As Owen framed it: “What does that mean for me individually? What does that mean for us as a school? What does that mean for the community?”
Teachers involved in early pilots have already seen the conversation extend beyond the classroom. Students bring the subject home with them, and it starts to shape discussions with teachers, parents, and peers.
“There’s a real appetite… to have those conversations—not just with each other, but with teachers and with parents,” Owen said.
Building a connected model
Work with schools in the UK now includes international partners, with classrooms in Europe, the Middle East, and Asia beginning to take part. Additional school networks are in discussion.
As more schools install monitors and publish data, the project is gradually forming a distributed network of classrooms, each contributing its own data and perspective.
Because the same monitoring and platform infrastructure can be used across regions, schools are able to participate in a shared system without needing to adapt the technical setup each time. Over time, individual data points begin to form a connected system across schools.

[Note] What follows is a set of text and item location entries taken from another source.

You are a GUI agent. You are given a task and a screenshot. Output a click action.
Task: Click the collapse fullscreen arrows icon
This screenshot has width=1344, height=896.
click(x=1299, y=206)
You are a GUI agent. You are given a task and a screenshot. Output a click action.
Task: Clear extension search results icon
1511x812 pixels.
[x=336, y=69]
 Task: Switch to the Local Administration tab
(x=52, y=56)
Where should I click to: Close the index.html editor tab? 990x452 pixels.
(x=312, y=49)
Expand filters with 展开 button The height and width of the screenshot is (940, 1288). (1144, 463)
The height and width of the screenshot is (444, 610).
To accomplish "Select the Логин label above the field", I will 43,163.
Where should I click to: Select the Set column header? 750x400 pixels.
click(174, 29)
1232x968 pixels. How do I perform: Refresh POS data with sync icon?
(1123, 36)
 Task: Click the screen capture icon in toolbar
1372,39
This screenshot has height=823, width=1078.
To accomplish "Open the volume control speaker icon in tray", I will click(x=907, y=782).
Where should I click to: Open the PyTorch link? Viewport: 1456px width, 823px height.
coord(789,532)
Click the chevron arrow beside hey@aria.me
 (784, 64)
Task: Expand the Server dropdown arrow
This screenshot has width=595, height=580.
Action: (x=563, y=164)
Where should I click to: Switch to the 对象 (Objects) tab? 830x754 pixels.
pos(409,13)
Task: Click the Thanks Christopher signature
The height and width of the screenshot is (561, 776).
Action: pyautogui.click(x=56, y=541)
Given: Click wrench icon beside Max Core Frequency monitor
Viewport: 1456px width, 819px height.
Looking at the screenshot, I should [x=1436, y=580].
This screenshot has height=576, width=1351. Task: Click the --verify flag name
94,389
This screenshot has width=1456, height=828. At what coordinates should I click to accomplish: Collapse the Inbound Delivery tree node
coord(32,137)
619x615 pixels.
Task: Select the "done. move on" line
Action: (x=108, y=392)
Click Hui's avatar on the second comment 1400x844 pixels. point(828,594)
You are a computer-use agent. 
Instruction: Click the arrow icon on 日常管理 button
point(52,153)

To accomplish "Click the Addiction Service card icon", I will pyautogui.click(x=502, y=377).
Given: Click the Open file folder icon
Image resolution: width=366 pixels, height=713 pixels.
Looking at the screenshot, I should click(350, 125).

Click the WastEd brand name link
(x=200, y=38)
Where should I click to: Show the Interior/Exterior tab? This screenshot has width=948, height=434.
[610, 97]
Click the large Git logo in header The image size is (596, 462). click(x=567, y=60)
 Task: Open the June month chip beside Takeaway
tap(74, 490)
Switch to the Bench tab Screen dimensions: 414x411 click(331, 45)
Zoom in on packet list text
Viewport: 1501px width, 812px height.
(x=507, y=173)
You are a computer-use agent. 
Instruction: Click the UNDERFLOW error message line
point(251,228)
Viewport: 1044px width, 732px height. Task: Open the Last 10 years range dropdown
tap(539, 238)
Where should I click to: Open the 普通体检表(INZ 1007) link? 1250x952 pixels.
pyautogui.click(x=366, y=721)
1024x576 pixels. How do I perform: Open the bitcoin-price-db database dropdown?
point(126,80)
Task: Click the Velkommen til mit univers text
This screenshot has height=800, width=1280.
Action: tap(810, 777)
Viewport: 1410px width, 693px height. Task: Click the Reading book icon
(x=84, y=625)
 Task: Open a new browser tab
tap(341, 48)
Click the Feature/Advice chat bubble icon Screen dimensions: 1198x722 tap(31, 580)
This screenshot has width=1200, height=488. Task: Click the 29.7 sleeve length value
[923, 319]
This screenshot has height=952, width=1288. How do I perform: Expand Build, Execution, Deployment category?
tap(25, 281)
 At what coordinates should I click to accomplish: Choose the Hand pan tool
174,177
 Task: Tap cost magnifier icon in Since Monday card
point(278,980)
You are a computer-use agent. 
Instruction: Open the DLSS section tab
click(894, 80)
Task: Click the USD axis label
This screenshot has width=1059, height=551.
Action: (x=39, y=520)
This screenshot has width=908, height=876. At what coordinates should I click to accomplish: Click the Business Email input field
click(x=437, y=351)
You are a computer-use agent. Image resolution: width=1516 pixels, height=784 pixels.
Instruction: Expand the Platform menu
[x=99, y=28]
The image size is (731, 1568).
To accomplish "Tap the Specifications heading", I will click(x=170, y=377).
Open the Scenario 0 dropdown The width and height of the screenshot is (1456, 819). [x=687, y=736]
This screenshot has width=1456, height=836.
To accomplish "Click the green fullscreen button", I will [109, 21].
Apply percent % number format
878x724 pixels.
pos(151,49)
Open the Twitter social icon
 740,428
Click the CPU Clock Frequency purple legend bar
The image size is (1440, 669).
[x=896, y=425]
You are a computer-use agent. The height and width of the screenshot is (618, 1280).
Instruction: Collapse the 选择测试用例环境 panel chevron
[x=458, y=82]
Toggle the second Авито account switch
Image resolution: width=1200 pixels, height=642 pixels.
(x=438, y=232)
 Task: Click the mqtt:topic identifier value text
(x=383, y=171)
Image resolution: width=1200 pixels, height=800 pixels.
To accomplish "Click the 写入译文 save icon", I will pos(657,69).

For EarthMuseum Learn, the goal is not simply to grow, but to build something that keeps those classrooms connected rather than operating in isolation.
The takeaway
EarthMuseum Learn offers one way to bring environmental learning closer to students’ daily experience.
By combining real-time monitoring with classroom teaching and global data sharing, the program gives students a way to follow air quality through observation, comparison, and discussion. It also suggests a different way of teaching these topics—one where classrooms are connected through shared data and analysis instead of working in isolation.